That's incredible. But no, like you said, you have a great like support network. A lot of friends, you know.
So that's why I'm still here.
Yeah. No, but to me that's always been kind of like the the thing that first attracted me to Burning Man and the thing that's kind of kept me coming back was what I call the connection. You know, it's just it's a
Yeah. That of all the things Burning Man uh has influenced me, the best thing is the connections I've met.
All right.
Well, We'll get to that part a little later. But um
yeah. So I guess we're at 92. You're out of the military. Uh so you go back to upstate New York or what do you do for No. I I came down to
That's right. San with some friends I used to tour with in the dead.
Uhhuh.
Uh I worked some uh you know construction here in the Bay. Uh I did do a couple I went out and helped a friend out in Montana for about eight months. drove semis while I was up there.
All right.
That was a nightmare. I I I loved It was beautiful up there. The Flathead Indians are awesome. If you're ever up there, make sure you go show give them some love. They'll give you some love back.
Oh, yeah.
But but the uh Anglo-Saxons up there are horrible.
I can imagine. Yeah.
Say the least. And they're all men.
Oh yeah.
It's like 20 man men to every woman up there.

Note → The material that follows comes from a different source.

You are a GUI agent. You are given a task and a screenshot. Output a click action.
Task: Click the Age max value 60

So it's not a place to go find the love of your life unless you're a woman. I guess. Yeah. Yeah. Wow. And then uh so then how did you meet uh like the the Bernie man like how the Burning Man the circle kind of like
Well, I guess I was working construction and I knew people like Andrew Sonu and Russ Leslie and I was building s*** out on the Berkeley peers and setting it on fire. Burning rat was one.
Oh.
Um and uh or Flaming Rat, I forget what we named it, but anyways, we just like constructed it, set it on fire, booked, watched the fire department response. Anyways, word got out that I build crazy s*** and uh and so I was introduced to Larry on a fake weed deal.
And the whole time he wasn't interested in the we smoked it, but he wasn't interested in like, you know, setting up any deal. He was interested in the building I did and was trying to talk me into coming out of this thing called Burning Man. Well, maybe he should have bought more weed from you and then he would have gotten you out there earlier.

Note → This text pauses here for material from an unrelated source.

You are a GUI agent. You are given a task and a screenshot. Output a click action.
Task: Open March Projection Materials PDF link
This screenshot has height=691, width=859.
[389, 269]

Yeah. Well, I wasn't really a weed seller. I mean, I would help I would help a friend out if if they were short, you know.
Yeah. Yeah. So, uh Yeah. All right. Well, I guess this kind of brings us up into your Burning Man era, right? So, 2001. So, so you just basic you basically been staffed the the entire time, right? You never bought a ticket.
Never bought a ticket.
Yeah. Yeah, I actually went back this year as the first time in like 13 years and I was thinking about it and I was and actually I bought a ticket and I was like when was the last time I actually bought a ticket like I was I couldn't even remember I was like I think like 2003 or something you like I don't know you know like I mean anyway so yeah so
we used to have a joke uh $200 changed my life.

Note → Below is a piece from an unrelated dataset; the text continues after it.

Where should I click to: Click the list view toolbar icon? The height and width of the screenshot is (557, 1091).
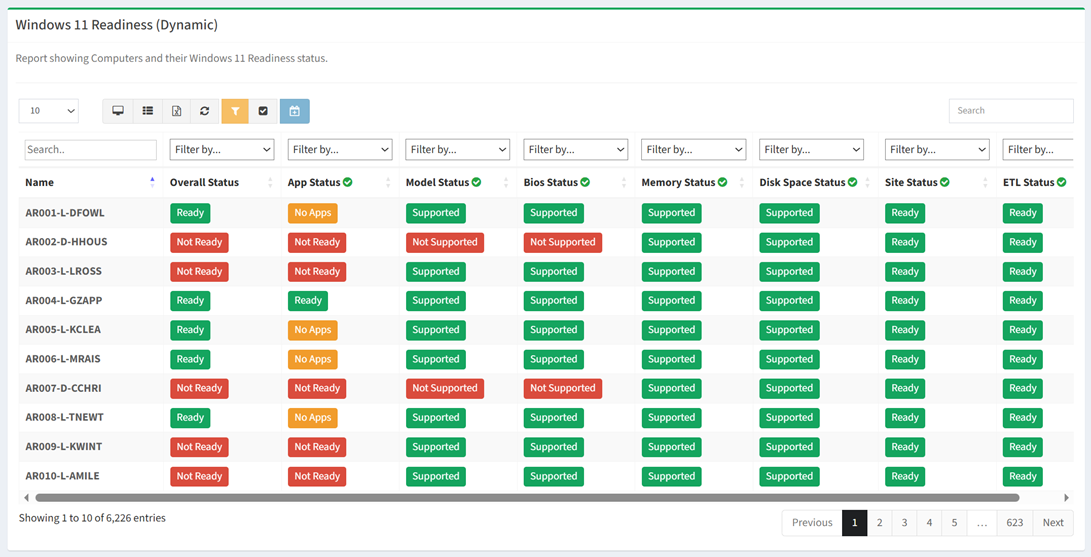[x=147, y=111]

Yeah. Yeah. Well that's kind of what this show They come in and they buy like the tickets were like $200 back then
and or 180 or whatever and uh they'd come in and they'd have that experience and then they'd want to be part of it and not just uh you know their theme camp why they want to be part of the or
Oh yeah. Oh yeah. I mean I don't know. I kind of divide people up into kind of four groups. It's like I think there's a good amount of people like especially well nowadays you know past decade or so you know like um I think there's a good amount of people just kind of bucket list thing, you know, and they're just kind of like, oh, you know, check it off and go.
Isn't Isn't the scene that I mean, there's some people of that scene still there, but that scene is is not it's not that's not Burning Man anymore, where Burning Man used to be pretty much just that scene.
I think there's like
I'm not against it or anything, you know, but it's a festival now.
Yeah.
I mean, I I think there's different like groups, different communities, but yeah, but I mean I can Yeah, I break it down to the
playing motors, which I've worked with many times. are still out there.
Oh, yeah. Oh, yeah. Yeah.
And they're a great group of guys and gals. But yeah, so I mean I think you have a good amount of like lucky.
Angel of the Apocalypse and Serpent Mother.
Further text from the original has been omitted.